Unstack
Takes an HDFS data set in stacked format and produces an unstacked (wide) HDFS data set using user-specified grouping and pivot columns.
Information at a Glance
The operation of Unstack is similar to a pivot operation, except that it is capable of operating on text data as well as numeric data, whereas a pivot operation works on numeric data only. Unstack takes multiple Columns to Keep (group by), a single column that contains the column names (pivot column), and a single column that contains the values of the new columns in the output data set (aggregate column) as inputs.
The maximum number of new columns that can be produced is 10,000. If the pivot column contains more than 10,000 distinct values, an error results.

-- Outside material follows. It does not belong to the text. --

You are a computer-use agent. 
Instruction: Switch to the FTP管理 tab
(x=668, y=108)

Missing data appears as null values in the output data set. Unstack handles all column types as inputs except date/time and Boolean.
Configuration
Parameter | Description |
---|---|
Notes | Any notes or helpful information about this operator's parameter settings. When you enter content in the Notes field, a yellow asterisk is displayed on the operator. |
New Column Names | A column name that contains the new column header. |
New Column Values | A column name that contains the values. |
Aggregation Method | The method that aggregates the new values. |
Columns to Keep | Any number of non-date/time and Boolean columns. |
Storage Format | Select the format in which to store the results. The storage format is determined by your type of operator.

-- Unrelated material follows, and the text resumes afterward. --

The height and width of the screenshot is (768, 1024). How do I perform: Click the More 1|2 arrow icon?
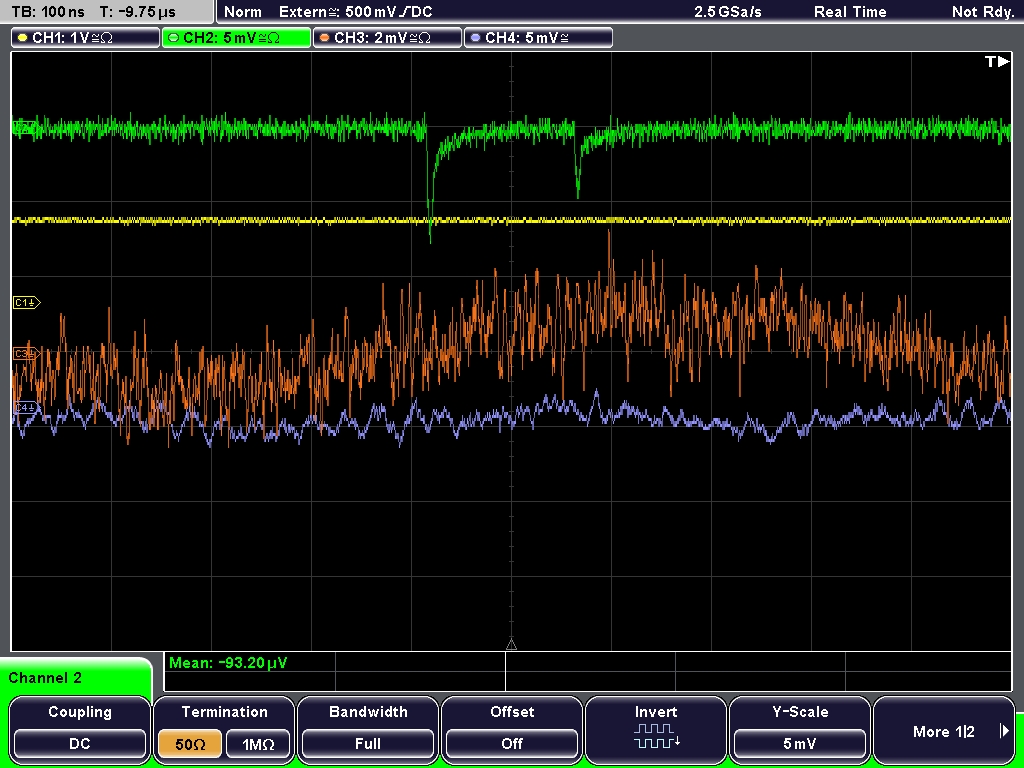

Typical formats are Avro, CSV, TSV, or Parquet. |
Compression | Select the type of compression for the output.
Available Avro compression options. |
Output Directory | The location to store the output files. |
Output Name | The name to contain the results. |
Overwrite Output | Specifies whether to delete existing data at that path. |
Advanced Spark Settings Automatic Optimization |
|
Example
In the following illustration, name and date are the row identifiers, while header and value are the columns to pivot. To complete the operation, Unstack pivots the text values (text value 1 and text value 2), and then places the values in the proper row. Where name equals cc, there is only one date (date4) and two headers. This results in one row. Where name equals bb, there are three dates, each with one header. This results in three rows. Columns in which the header values do not exist for the dates are left empty.